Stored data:
---+---
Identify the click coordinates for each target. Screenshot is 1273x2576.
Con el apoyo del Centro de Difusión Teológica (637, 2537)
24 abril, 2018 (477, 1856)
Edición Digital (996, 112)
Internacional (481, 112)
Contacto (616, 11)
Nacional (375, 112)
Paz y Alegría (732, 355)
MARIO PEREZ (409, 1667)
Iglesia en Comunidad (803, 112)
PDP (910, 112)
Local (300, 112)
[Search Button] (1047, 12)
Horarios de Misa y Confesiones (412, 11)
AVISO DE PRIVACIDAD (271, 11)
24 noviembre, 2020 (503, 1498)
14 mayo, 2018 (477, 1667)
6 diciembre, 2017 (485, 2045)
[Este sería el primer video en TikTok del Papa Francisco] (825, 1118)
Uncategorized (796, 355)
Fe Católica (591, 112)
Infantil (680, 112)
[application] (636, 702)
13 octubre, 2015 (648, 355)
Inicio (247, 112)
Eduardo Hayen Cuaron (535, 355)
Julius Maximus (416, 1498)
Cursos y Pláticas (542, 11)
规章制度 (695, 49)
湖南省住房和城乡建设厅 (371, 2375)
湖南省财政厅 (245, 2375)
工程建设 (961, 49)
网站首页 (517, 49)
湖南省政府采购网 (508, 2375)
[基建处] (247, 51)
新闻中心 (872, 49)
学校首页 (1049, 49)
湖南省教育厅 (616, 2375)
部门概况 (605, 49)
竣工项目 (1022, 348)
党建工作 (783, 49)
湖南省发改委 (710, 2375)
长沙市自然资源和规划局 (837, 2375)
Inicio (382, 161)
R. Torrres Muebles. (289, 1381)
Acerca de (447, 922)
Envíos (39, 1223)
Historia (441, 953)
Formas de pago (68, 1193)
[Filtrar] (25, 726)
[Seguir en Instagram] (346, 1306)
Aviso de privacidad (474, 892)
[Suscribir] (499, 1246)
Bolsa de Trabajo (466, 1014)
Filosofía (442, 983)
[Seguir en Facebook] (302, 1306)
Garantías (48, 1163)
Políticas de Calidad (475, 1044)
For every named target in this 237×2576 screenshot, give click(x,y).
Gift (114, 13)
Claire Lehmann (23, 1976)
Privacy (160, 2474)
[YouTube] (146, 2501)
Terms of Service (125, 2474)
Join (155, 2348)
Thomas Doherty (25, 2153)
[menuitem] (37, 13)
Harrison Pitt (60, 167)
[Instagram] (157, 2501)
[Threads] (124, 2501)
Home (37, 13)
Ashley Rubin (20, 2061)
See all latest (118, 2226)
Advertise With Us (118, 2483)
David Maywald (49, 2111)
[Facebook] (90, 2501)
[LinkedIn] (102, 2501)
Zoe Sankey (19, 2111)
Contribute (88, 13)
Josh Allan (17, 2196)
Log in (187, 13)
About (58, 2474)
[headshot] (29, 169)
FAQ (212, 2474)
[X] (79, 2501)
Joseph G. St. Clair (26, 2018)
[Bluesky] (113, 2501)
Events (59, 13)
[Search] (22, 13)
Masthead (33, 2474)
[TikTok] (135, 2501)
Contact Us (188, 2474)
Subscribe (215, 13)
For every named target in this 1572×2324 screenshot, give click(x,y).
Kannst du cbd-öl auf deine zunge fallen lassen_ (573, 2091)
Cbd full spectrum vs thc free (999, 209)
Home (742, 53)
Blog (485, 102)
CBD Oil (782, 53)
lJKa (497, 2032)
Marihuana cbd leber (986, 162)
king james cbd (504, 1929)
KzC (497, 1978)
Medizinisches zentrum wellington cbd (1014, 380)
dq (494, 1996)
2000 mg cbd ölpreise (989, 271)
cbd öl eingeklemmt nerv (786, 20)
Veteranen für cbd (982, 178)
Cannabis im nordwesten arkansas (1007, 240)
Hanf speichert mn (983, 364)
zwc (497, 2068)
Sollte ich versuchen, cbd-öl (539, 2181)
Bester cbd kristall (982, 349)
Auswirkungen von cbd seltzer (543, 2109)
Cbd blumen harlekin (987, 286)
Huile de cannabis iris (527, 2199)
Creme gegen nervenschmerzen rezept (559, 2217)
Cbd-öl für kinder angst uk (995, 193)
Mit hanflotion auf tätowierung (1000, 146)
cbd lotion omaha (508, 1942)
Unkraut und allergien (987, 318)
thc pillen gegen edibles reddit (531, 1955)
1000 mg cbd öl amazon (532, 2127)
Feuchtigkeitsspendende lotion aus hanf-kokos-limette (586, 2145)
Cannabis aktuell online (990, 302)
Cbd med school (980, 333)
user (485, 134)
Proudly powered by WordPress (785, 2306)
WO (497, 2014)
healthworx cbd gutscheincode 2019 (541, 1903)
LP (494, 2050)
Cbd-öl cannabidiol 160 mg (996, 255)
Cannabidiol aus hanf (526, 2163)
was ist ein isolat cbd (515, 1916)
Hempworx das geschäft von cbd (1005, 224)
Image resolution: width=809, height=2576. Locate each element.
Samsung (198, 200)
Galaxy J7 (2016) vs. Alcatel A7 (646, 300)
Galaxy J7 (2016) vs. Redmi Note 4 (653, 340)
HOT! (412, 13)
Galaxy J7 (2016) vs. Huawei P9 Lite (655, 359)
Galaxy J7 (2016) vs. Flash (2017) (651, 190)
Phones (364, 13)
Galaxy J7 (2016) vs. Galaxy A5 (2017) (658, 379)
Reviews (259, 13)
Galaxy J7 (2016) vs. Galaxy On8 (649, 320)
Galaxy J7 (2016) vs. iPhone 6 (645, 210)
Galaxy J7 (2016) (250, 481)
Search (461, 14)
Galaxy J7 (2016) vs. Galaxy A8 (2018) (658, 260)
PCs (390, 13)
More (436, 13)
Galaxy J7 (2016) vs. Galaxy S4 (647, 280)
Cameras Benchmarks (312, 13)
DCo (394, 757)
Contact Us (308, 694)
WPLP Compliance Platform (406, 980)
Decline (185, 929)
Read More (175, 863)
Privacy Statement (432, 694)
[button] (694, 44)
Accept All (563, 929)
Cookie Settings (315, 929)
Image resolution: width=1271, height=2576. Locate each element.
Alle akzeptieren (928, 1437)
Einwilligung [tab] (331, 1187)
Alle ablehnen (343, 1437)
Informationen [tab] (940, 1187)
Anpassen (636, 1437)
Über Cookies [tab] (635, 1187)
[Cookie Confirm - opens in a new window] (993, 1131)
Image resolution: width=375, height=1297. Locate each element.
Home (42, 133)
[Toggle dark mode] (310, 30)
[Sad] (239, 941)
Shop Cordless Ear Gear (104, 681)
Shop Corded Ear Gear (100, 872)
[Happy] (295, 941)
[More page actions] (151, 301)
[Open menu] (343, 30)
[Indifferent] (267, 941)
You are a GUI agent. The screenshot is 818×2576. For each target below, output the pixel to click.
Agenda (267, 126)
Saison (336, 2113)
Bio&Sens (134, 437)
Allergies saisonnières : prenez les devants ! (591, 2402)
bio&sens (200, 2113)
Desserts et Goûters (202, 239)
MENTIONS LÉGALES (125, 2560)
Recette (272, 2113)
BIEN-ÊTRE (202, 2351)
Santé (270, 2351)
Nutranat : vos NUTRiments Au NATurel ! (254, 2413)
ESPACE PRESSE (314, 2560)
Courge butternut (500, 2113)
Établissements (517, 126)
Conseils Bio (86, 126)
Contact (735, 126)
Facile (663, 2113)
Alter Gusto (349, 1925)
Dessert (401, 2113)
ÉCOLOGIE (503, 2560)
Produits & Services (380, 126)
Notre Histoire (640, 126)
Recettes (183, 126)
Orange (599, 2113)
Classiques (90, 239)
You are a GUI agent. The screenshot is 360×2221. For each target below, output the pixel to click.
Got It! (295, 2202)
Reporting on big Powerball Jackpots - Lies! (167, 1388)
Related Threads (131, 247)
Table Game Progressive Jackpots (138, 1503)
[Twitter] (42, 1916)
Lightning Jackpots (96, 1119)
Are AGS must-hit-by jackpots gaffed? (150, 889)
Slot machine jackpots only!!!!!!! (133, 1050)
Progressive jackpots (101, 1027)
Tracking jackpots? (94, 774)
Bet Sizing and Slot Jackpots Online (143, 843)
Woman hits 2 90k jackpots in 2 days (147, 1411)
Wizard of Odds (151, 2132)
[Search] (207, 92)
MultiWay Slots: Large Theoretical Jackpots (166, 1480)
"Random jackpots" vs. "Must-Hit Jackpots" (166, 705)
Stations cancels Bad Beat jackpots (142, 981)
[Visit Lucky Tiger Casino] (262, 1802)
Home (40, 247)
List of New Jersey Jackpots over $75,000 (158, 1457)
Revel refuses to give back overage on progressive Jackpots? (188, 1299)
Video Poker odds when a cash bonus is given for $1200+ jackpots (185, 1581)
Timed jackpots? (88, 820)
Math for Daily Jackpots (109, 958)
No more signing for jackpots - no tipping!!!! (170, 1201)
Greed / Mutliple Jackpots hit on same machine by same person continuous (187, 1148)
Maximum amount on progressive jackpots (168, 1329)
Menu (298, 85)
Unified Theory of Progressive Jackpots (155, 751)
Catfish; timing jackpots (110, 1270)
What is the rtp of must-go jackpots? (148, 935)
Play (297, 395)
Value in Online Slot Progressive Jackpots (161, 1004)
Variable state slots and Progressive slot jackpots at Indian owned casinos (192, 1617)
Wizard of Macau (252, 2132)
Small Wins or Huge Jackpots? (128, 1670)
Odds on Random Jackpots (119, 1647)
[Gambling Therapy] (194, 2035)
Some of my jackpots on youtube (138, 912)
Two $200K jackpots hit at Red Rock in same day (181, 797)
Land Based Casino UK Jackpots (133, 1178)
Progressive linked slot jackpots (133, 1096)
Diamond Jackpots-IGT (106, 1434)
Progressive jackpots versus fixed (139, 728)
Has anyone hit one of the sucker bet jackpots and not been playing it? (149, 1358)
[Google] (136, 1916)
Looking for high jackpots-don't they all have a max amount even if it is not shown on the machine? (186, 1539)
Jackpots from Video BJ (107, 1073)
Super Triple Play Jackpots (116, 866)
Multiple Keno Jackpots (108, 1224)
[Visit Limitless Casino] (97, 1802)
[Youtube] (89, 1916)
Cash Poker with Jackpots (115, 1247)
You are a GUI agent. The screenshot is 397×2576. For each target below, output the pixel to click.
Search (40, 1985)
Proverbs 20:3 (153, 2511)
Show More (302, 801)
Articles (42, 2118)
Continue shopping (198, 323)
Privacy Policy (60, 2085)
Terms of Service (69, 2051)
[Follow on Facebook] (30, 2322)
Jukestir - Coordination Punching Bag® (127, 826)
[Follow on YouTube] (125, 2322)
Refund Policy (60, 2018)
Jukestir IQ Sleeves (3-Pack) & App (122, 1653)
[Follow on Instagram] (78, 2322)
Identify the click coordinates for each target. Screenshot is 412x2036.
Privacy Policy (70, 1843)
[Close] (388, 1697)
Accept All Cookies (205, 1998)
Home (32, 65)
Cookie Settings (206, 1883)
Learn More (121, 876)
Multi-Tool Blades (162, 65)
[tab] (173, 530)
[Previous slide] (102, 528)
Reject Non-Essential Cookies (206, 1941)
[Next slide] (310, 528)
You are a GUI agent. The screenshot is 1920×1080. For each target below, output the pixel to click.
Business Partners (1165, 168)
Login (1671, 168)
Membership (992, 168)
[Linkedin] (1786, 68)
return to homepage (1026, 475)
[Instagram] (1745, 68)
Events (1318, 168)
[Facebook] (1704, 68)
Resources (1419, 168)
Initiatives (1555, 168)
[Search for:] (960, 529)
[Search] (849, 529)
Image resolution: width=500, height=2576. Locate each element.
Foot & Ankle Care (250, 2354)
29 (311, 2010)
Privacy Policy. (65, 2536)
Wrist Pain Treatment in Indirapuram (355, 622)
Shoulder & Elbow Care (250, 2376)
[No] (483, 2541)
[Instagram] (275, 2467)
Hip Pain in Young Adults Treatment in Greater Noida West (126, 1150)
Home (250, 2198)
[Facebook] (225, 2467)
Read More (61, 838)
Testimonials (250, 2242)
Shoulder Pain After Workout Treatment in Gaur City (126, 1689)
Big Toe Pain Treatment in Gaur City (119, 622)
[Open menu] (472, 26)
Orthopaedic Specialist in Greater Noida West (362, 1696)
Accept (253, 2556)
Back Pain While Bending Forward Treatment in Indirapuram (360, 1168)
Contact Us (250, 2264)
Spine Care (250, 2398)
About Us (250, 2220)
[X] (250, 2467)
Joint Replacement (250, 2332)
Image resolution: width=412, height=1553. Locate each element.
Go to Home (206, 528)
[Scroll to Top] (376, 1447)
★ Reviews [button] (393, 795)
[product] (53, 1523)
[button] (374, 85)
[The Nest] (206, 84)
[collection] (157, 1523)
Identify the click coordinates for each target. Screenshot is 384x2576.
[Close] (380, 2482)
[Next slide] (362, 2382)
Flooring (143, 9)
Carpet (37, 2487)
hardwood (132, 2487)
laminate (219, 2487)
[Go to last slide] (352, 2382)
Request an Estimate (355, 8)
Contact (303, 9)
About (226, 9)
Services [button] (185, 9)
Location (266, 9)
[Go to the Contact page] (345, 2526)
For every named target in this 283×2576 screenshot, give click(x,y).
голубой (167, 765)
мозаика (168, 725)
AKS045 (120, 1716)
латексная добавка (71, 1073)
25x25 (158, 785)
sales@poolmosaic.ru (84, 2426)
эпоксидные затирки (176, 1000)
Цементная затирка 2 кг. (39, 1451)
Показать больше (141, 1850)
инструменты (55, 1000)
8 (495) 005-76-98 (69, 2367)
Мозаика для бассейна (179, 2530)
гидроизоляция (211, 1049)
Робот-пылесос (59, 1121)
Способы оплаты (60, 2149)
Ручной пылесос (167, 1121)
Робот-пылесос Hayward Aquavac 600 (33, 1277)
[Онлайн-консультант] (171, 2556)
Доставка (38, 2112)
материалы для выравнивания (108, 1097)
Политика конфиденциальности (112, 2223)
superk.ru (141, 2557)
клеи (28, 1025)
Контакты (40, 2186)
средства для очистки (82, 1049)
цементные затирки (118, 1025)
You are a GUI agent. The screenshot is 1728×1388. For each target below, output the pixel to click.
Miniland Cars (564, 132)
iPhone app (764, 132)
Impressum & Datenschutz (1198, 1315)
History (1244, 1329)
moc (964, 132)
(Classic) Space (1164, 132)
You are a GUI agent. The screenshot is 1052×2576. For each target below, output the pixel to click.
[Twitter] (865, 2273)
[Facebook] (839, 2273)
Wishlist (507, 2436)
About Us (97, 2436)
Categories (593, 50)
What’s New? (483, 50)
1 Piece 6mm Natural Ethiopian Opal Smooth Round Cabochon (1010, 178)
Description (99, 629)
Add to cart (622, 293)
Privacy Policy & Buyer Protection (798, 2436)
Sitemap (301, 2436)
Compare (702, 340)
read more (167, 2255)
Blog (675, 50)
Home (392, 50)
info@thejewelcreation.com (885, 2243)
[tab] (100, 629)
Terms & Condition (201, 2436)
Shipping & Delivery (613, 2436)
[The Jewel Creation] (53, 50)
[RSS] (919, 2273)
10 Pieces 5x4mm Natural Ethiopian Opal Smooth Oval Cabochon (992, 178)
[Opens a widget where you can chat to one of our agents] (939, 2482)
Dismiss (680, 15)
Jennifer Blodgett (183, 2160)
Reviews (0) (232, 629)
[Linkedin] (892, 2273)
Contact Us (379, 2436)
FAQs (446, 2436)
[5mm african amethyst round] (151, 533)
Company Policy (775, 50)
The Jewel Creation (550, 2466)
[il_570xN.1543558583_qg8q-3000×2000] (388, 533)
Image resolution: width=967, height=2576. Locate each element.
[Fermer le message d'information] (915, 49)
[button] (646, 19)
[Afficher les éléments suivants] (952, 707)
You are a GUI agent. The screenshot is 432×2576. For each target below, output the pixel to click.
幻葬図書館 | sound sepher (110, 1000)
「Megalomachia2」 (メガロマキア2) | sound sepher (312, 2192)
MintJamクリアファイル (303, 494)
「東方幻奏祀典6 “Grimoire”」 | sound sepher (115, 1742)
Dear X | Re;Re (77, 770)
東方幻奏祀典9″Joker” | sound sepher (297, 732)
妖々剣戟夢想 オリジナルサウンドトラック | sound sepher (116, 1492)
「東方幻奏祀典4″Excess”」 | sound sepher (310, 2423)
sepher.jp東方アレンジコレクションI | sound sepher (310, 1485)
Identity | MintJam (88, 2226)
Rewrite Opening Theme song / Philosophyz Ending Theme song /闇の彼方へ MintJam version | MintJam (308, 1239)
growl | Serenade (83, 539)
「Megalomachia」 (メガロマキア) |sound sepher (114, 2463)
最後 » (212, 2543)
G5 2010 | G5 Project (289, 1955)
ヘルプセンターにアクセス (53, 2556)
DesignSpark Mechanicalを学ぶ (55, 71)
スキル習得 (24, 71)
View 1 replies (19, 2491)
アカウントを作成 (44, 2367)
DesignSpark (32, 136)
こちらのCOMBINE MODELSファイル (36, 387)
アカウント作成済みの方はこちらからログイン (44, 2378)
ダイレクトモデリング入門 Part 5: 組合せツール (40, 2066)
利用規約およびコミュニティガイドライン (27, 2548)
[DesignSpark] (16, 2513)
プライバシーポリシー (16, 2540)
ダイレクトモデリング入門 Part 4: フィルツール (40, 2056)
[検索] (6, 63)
---+---
Exercise =
Begin at the line that has "zwc (497, 2068)" in the entries above; stop after the line that has "Galaxy J7 (2016) vs. Redmi Note 4 (653, 340)". Transcribe exactly those lines and no others.

Completed exercise =
zwc (497, 2068)
Sollte ich versuchen, cbd-öl (539, 2181)
Bester cbd kristall (982, 349)
Auswirkungen von cbd seltzer (543, 2109)
Cbd blumen harlekin (987, 286)
Huile de cannabis iris (527, 2199)
Creme gegen nervenschmerzen rezept (559, 2217)
Cbd-öl für kinder angst uk (995, 193)
Mit hanflotion auf tätowierung (1000, 146)
cbd lotion omaha (508, 1942)
Unkraut und allergien (987, 318)
thc pillen gegen edibles reddit (531, 1955)
1000 mg cbd öl amazon (532, 2127)
Feuchtigkeitsspendende lotion aus hanf-kokos-limette (586, 2145)
Cannabis aktuell online (990, 302)
Cbd med school (980, 333)
user (485, 134)
Proudly powered by WordPress (785, 2306)
WO (497, 2014)
healthworx cbd gutscheincode 2019 (541, 1903)
LP (494, 2050)
Cbd-öl cannabidiol 160 mg (996, 255)
Cannabidiol aus hanf (526, 2163)
was ist ein isolat cbd (515, 1916)
Hempworx das geschäft von cbd (1005, 224)
Image resolution: width=809, height=2576. Locate each element.
Samsung (198, 200)
Galaxy J7 (2016) vs. Alcatel A7 (646, 300)
Galaxy J7 (2016) vs. Redmi Note 4 (653, 340)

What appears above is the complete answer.